Signaling molecule from cancer cells induces metabolic changes to fruit-fly larvae

Local, tumor-induced stress in fruit-fly larvae releases a signaling molecule that reprograms the metabolism of the animals, an all-RIKEN team has discovered¹. If the same thing happens in humans, it could lead to new ways of treating cancer-induced complications, which are often fatal.

How cancer kills people is often mysterious. In some cases, it causes a vital organ to misfunction. But more frequently, cancer kills by causing changes that affect the body as a whole.

A case in point is cancer-induced cachexia, a wasting syndrome that causes muscle and fat loss. It contributes to the emaciated appearance of many cancer patients. Cachexia is estimated to occur in 80% of people with advanced cancer and to directly cause 30% of all cancer deaths.

But how cancer gives rise to these body-wide complications has been unclear. “There are still a lot of things that we don’t understand about cancer cachexia,” says Morihiro Okada of the RIKEN Center for Biosystems Dynamics Research. “And there are very limited options for treating it.”

Now, Okada, Sa Kan Yoo and co-workers have discovered that cancer-induced stress in fruit-fly larvae produces a protein known as Netrin, which reprograms the metabolism of the larvae.

This is the first time that Netrin, which plays a role in guiding cell and nerve axon migration during development, has been implicated in spreading the effects of a local cancer to the metabolism of the organism.

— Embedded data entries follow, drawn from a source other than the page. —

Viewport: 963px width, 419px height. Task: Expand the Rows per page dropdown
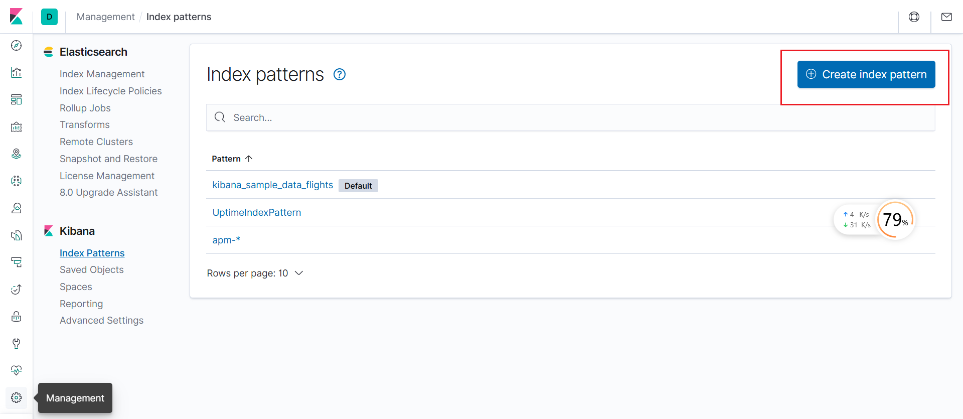tap(255, 273)
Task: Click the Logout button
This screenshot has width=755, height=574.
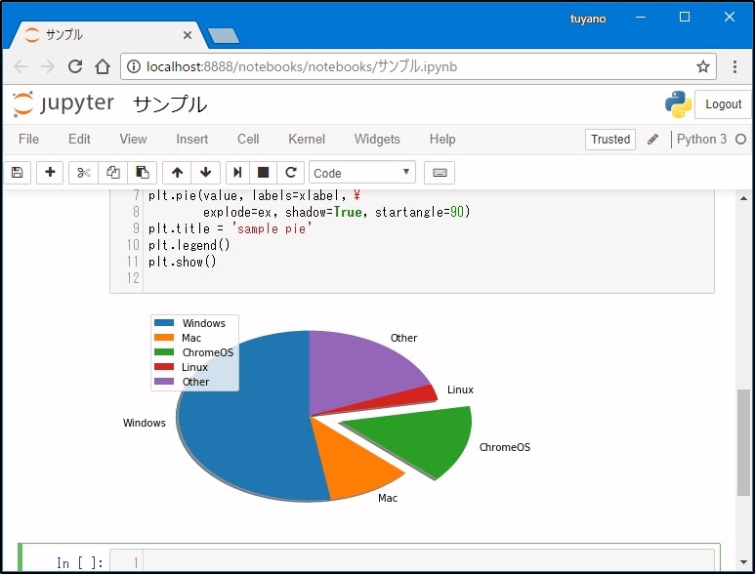Action: coord(723,104)
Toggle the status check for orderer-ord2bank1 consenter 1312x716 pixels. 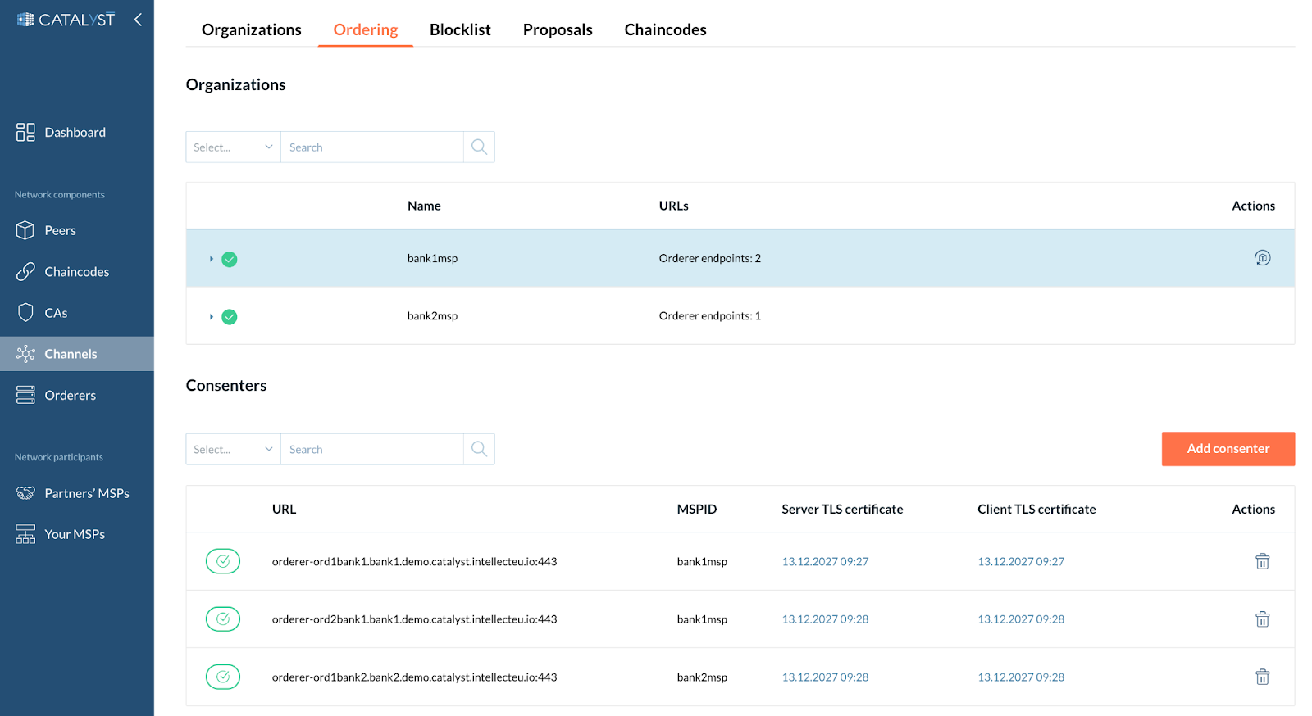point(223,619)
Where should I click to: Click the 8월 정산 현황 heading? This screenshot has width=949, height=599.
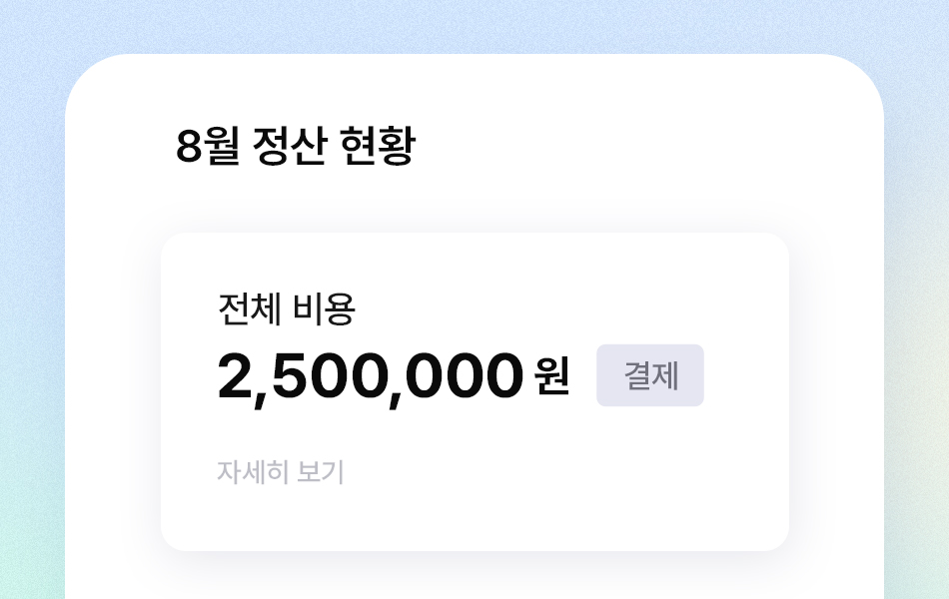tap(295, 148)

The team engineered fruit flies with a mutant gene that causes tissue that normally develops into eyes in larvae to become tumors. Even though the cancer cells did not multiply excessively, about 80% of the larvae with the mutation died within days.

The researchers conjectured that factors secreted by the cancer cells were negatively impacting the entire body. They identified 20 factors, including Netrin, whose expression was upregulated in cancer cells. Follow-up analysis revealed that inhibiting the expression of Netrin markedly increased the survival rate of larvae, even though it didn’t affect the cancer cells. “Almost all the larvae survived after knocking down Netrin,” says Okada.

Human cancer patients often have elevated levels of Netrin, suggesting that the same mechanism may occur in people. “Recently a lot of researchers have been focusing on Netrin in tumor cells because it’s highly expressed in tumors, which leads to very high levels in the blood,” says Okada. “But so far nobody knows what role Netrin plays in the blood.”

The finding by Yoo’s team suggests that it may be possible to improve patient survival by altering the metabolic state of tissues far from the cancer site.

The team now intends to extend their investigation to mice.